Título: Supremo decide que produtores de arroz terão de deixar reserva indígena
Autor: Basile , Juliano
Fonte: Valor Econômico, 20/03/2009, Brasil, p. A2

Ruy Baron/Valor Ministro Carlos Ayres Britto: não há mais clima para conflitos na região

O Supremo Tribunal Federal (STF) concluiu, ontem, o julgamento sobre a reserva indígena Raposa Serra do Sol, em Roraima, e, com isso, os produtores de arroz da região deverão deixar as terras dos índios. O ministro Carlos Ayres Britto, relator da ação movida pelos senadores de Roraima Augusto Botelho (PT) e Mozarildo Cavalcanti (PTB) contra o decreto que demarcou as terras, vai definir a forma de retirada dos arrozeiros com o ministro da Justiça, Tarso Genro.

Britto acredita que não há mais clima para conflitos na região, pois todos os problemas envolvendo as terras da reserva estão sendo solucionados pela Justiça. "Se o tribunal definiu, está definido", disse o ministro do Supremo. Segundo ele, os arrozeiros que pleiteiam indenizações por benfeitorias feitas nas terras poderão ingressar com ações na Justiça Comum. "Quem plantou foi por sua conta e risco", completou Britto.

Por dez votos a um, o tribunal aprovou a demarcação contínua das terras, mas definiu 19 condições para tanto. O STF considerou que a região onde se localizada a reserva pertence à União Federal, mas o seu usufruto é dos índios. Assim, o governo federal poderá entrar na área da reserva se concluir que há a necessidade de utilizar o potencial energético dos rios, ou para fazer a pesquisa e a lavra das riquezas minerais. Em ambos os casos, é necessária a autorização do Congresso Nacional. O Exército também poderá entrar na reserva, independentemente de consulta às comunidades indígenas e à Funai.

O STF vetou a cobrança de qualquer pedágio para o trânsito na região, bem como a atividade de garimpagem pelos índios. Os ministros ressaltaram que o veto à cobrança de tarifas incide sobre a utilização das estradas, equipamentos públicos, linhas de transmissão de energia ou de quaisquer outros equipamentos e instalações colocadas a serviço do público.

O julgamento sobre a reserva Raposa Serra do Sol começou em agosto do ano passado, com o voto de Britto a favor da demarcação contínua. Em dezembro, o ministro Carlos Alberto Menezes Direito apresentou uma lista de condições para a implementação da reserva e seu voto foi seguido por Britto e por outros seis ministros, totalizando uma maioria parcial de 8 votos entre 11. Na quarta-feira, o ministro Marco Aurélio Mello votou pela anulação da demarcação, por considerar que houve irregularidades na confecção dos laudos que definiram as terras aos índios. Ontem, o ministro Gilmar Mendes, presidente do STF proferiu o voto final na questão, definindo o placar final em dez votos a um.

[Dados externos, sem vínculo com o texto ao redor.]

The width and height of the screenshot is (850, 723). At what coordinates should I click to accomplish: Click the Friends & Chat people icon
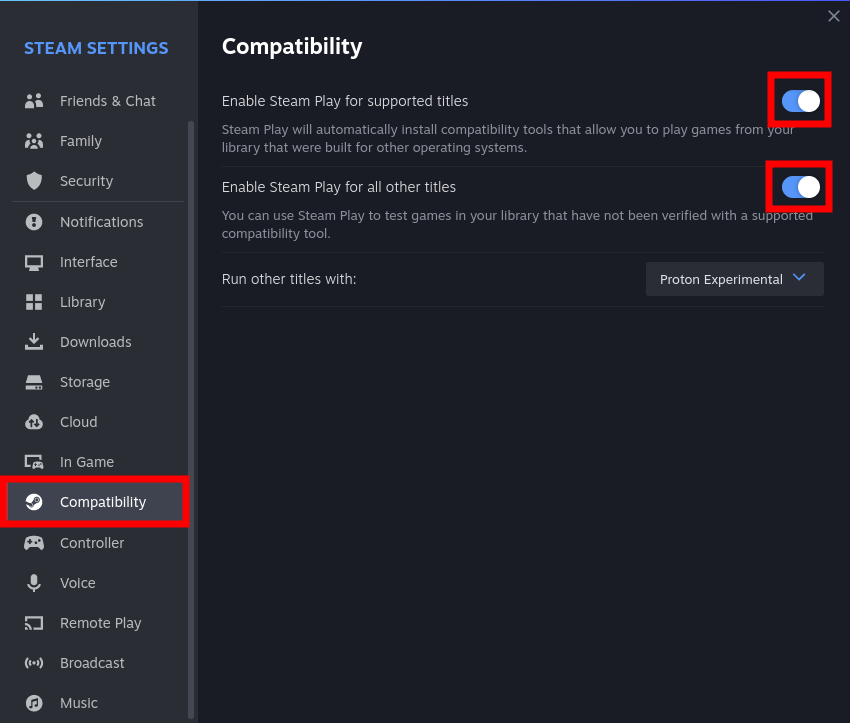pos(34,101)
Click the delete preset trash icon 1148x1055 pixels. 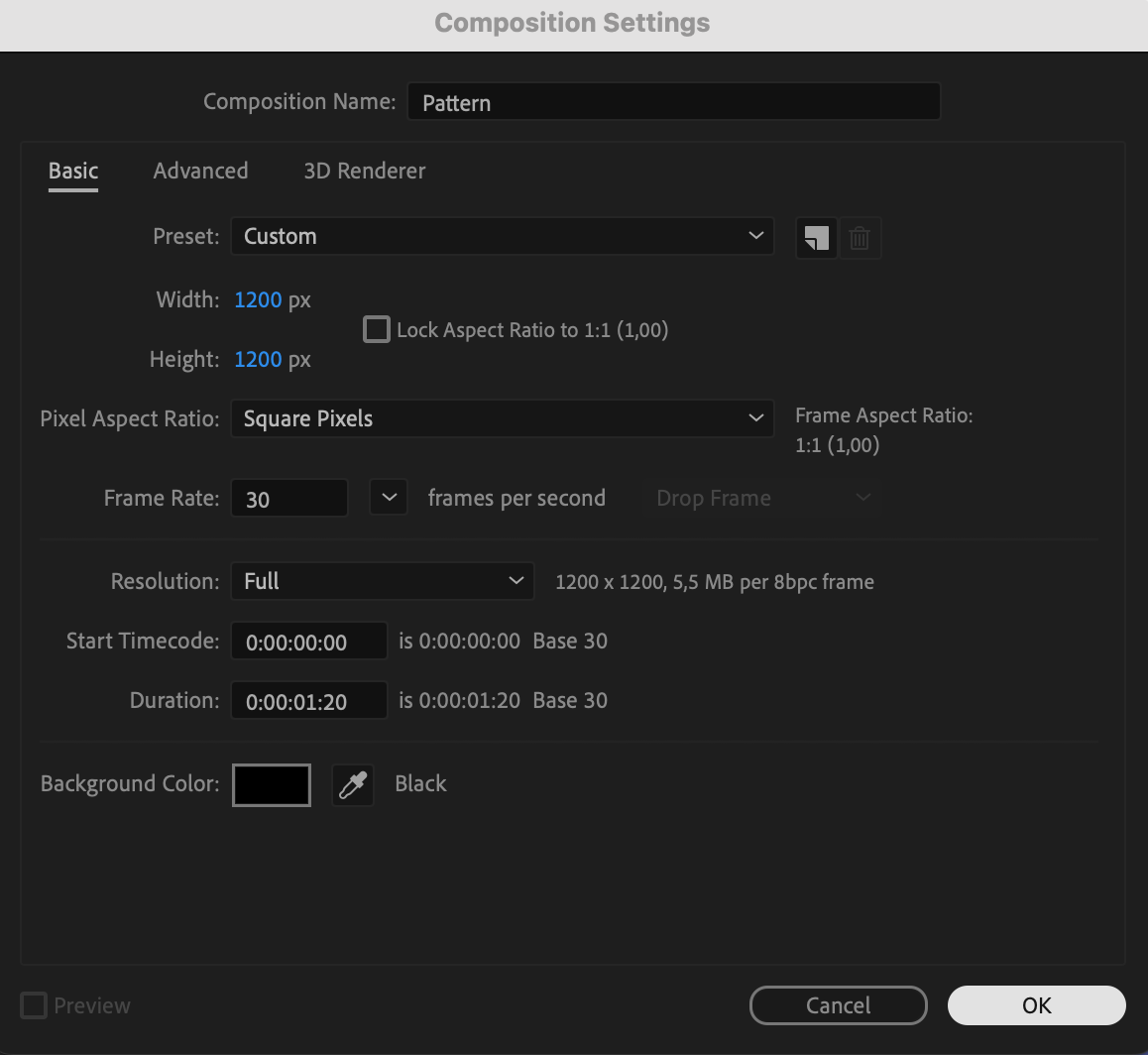pyautogui.click(x=860, y=238)
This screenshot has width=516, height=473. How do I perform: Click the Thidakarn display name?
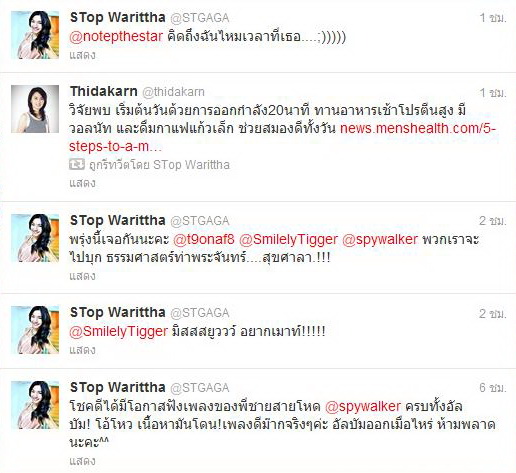click(104, 91)
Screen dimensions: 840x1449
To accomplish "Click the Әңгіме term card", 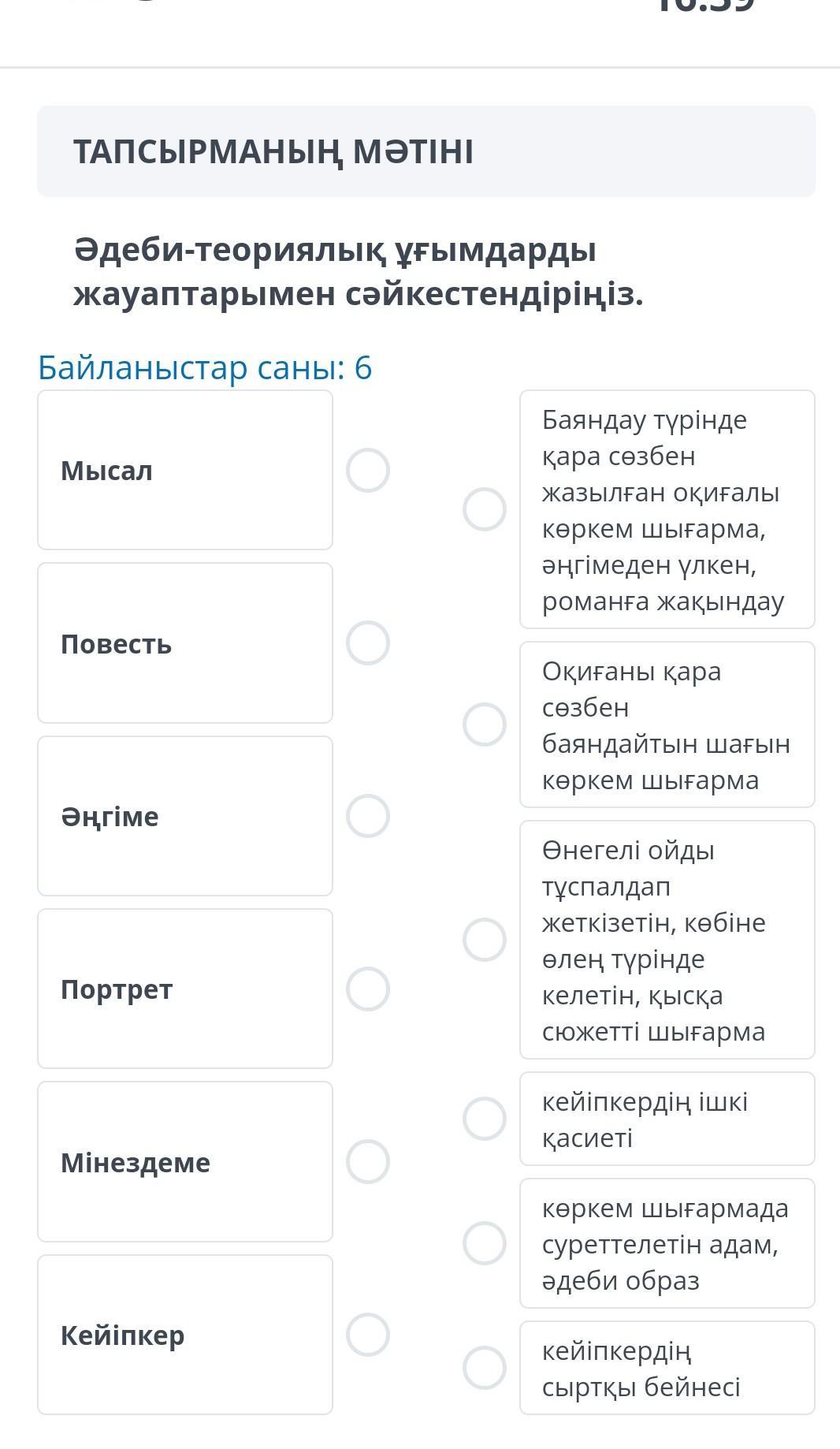I will click(x=185, y=816).
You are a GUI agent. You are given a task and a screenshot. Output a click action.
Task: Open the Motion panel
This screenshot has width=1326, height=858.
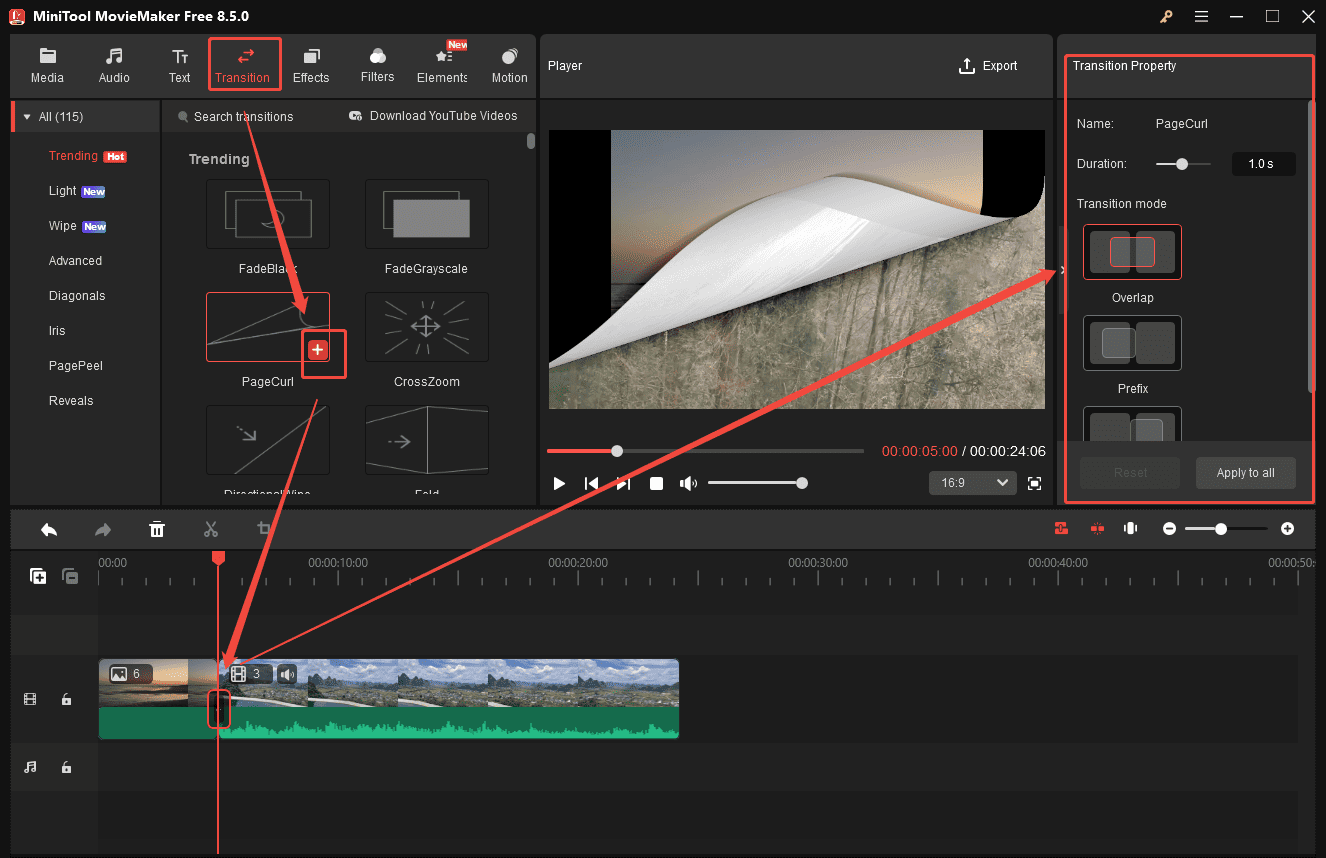(x=509, y=64)
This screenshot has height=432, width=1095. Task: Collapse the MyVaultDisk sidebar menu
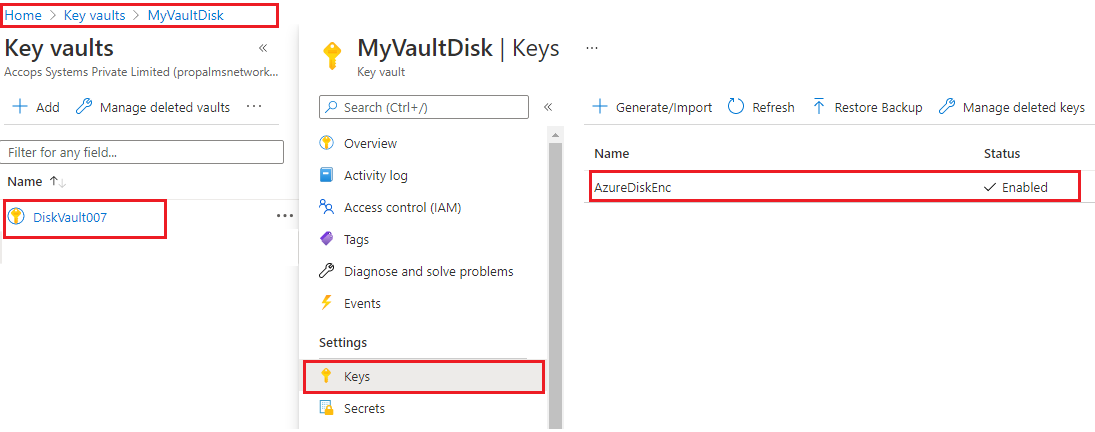[548, 107]

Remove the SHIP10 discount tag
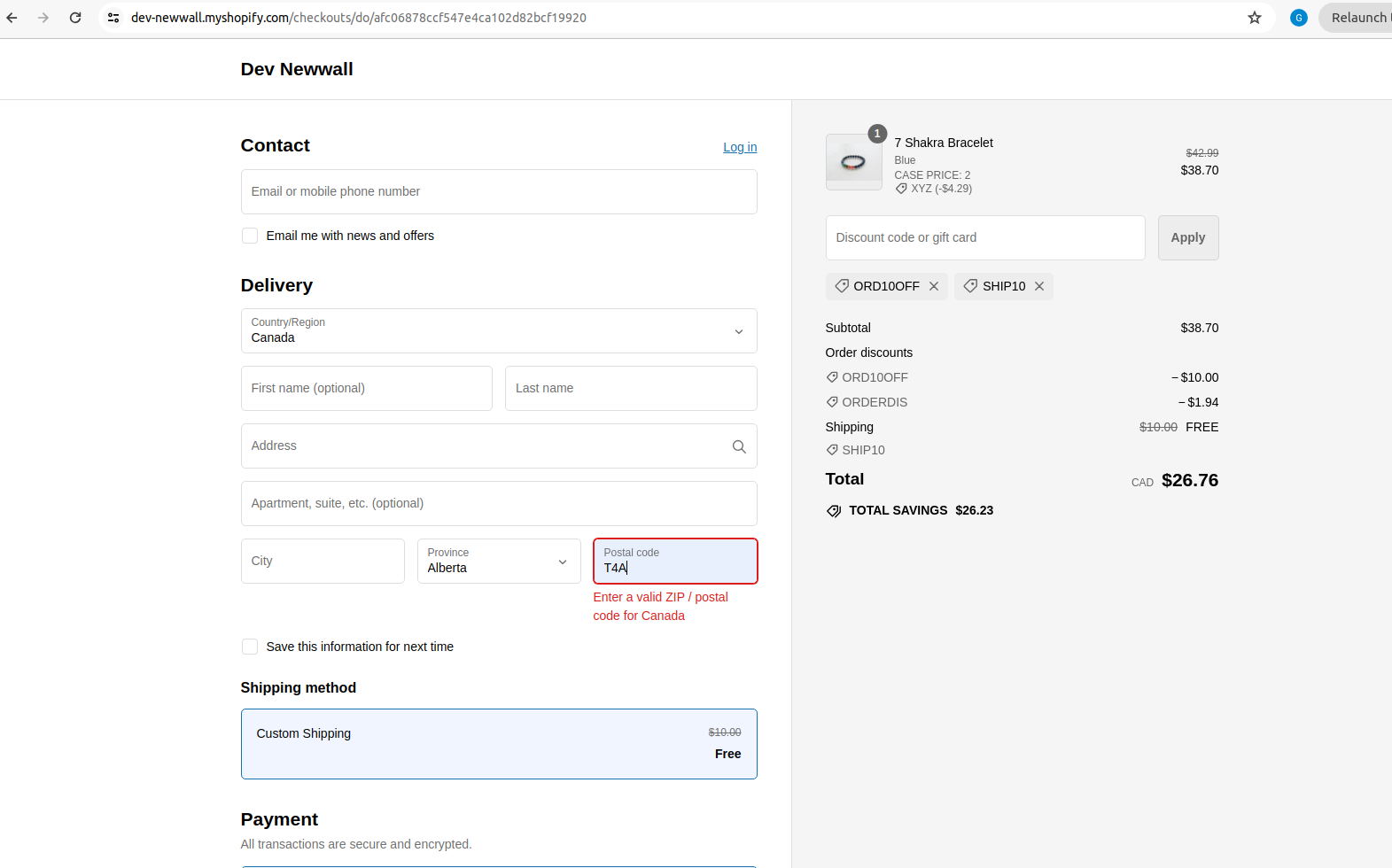[x=1038, y=286]
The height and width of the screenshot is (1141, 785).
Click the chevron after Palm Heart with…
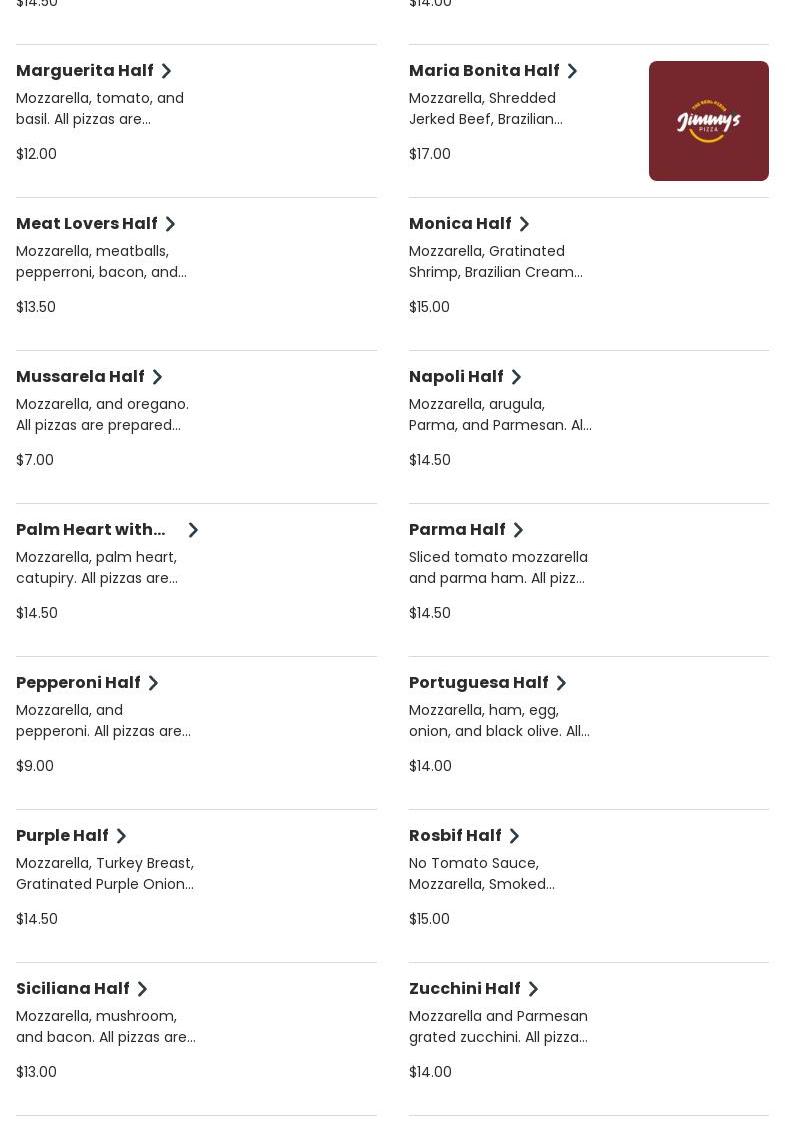(193, 530)
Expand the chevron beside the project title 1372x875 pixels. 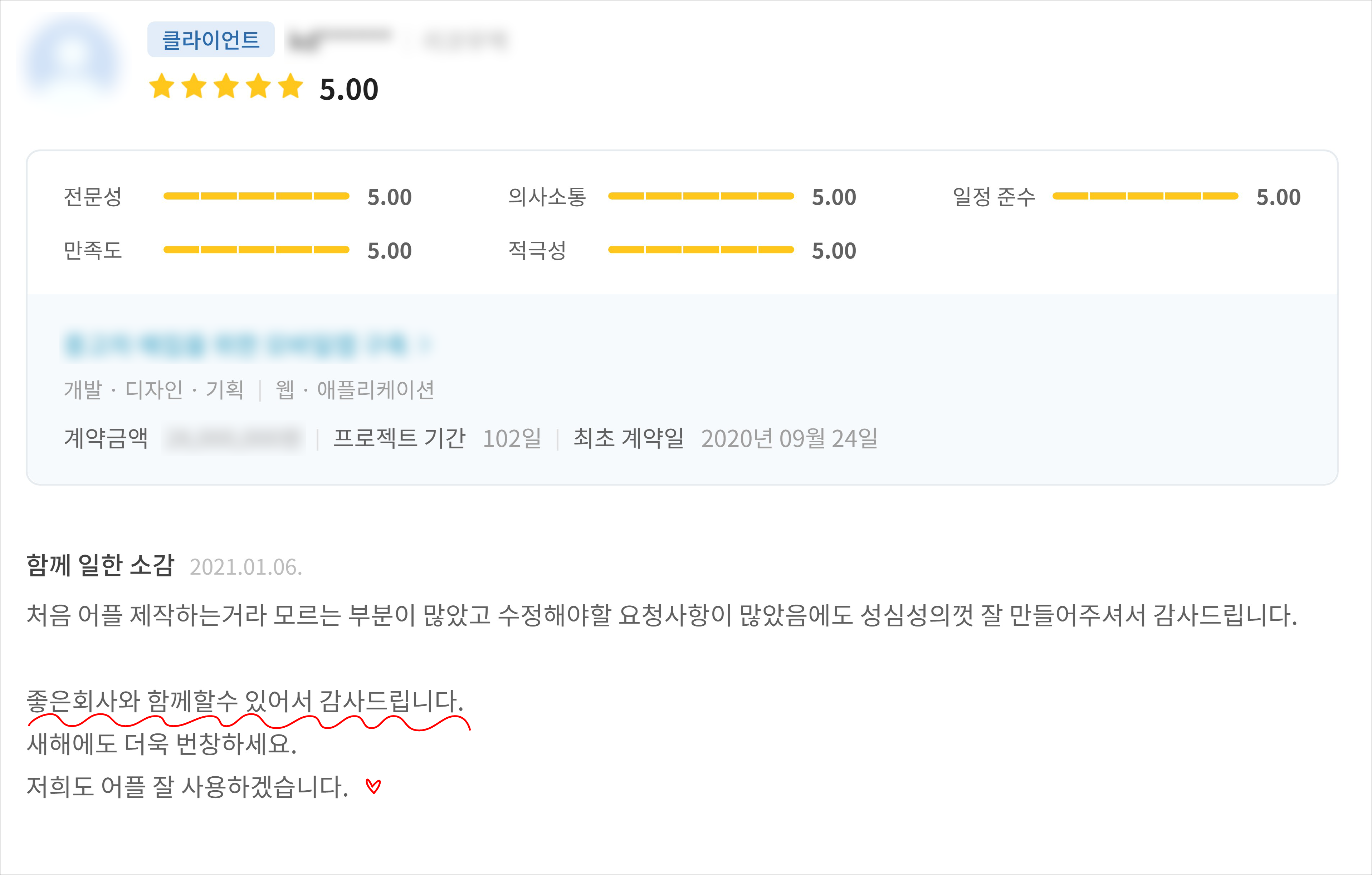point(425,345)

Mendes alertou para a necessidade de todos os envolvidos se manifestarem nos processos de demarcação. Ele reiterou que essa decisão servirá de parâmetro para as outras discussões envolvendo terras indígenas e, nesses processos, é necessário garantir a ampla defesa a todos os afetados. O ministro classificou como falso o debate a respeito da demarcação contínua ou "em ilhas". "O debate quanto a se o texto constitucional decidiu pelo modelo de área contínua parece uma colocação inexata", afirmou. Se o debate fosse esse, seria preciso, segundo ele, unir todas as áreas indígenas de Roraima, que juntas tomam mais de 47% do Estado.

Após o julgamento, o presidente do STF disse que os pedidos de indenização dos arrozeiros serão discutidos na Justiça Comum e que o importante, para ele, é que a decisão fixou parâmetros para todos os envolvidos. "Estabelecemos limites para todos os lados em conflito."